TASK INSTRUCTIONS.
Starting at the line with "Where should I" and ending at the line with "How do I perform: Click", print exactly the lines of the entries below. Pictures do not belong in the copy.
(Beginning of RECORDS SUPPLIED)
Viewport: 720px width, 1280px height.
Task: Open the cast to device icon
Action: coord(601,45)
(End of RECORDS SUPPLIED)
(Beginning of RECORDS SUPPLIED)
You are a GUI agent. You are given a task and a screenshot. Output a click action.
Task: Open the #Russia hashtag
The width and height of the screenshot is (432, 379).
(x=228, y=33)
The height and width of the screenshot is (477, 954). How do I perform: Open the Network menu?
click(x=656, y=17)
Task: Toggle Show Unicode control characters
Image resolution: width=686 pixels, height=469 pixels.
(End of RECORDS SUPPLIED)
(Beginning of RECORDS SUPPLIED)
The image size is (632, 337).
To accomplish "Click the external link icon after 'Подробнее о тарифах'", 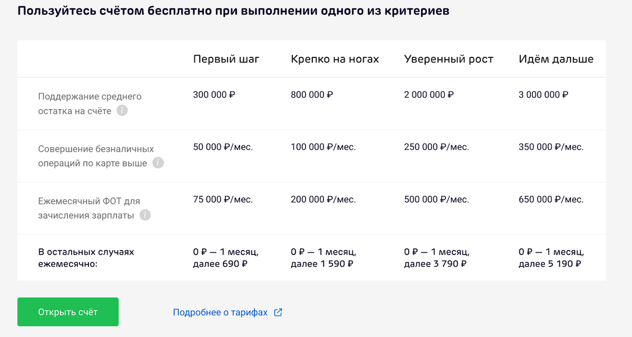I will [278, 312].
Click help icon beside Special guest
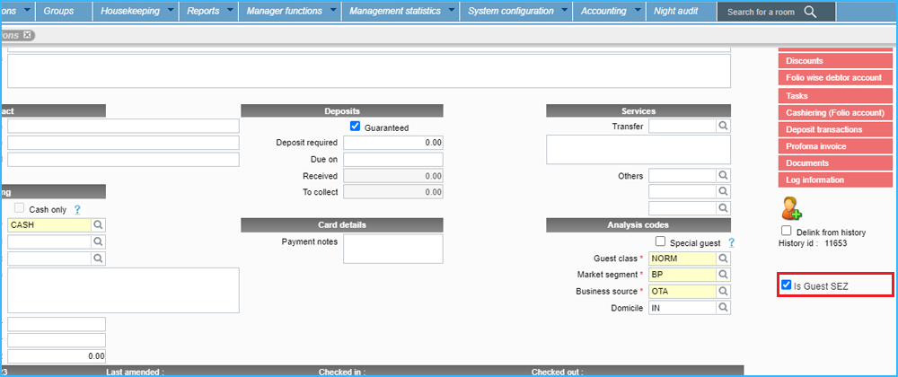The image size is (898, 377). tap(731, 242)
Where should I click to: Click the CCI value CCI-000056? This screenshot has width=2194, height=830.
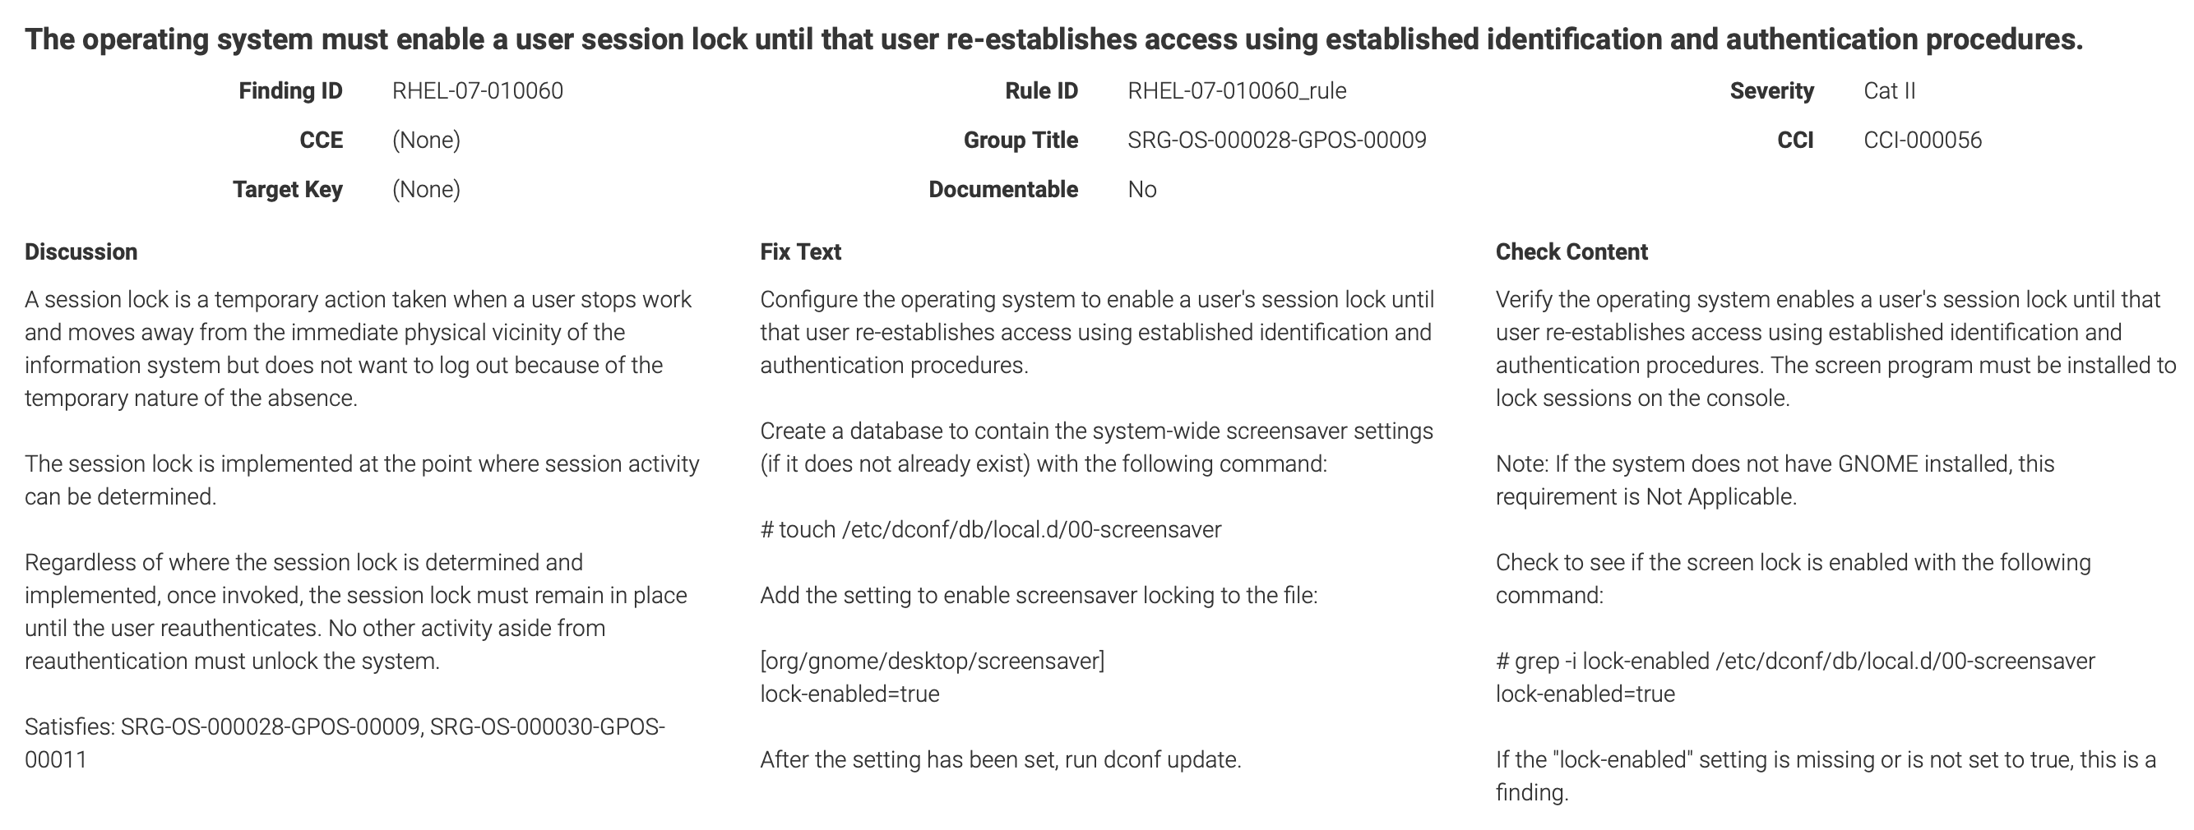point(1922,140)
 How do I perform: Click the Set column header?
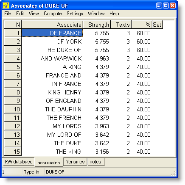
(End of RECORDS SUPPLIED)
ANSWER SPACE.
Where should I click to: Click the CCI value CCI-000056? This screenshot has width=2194, height=830.
point(1922,140)
 How do I perform: Click the Set column header?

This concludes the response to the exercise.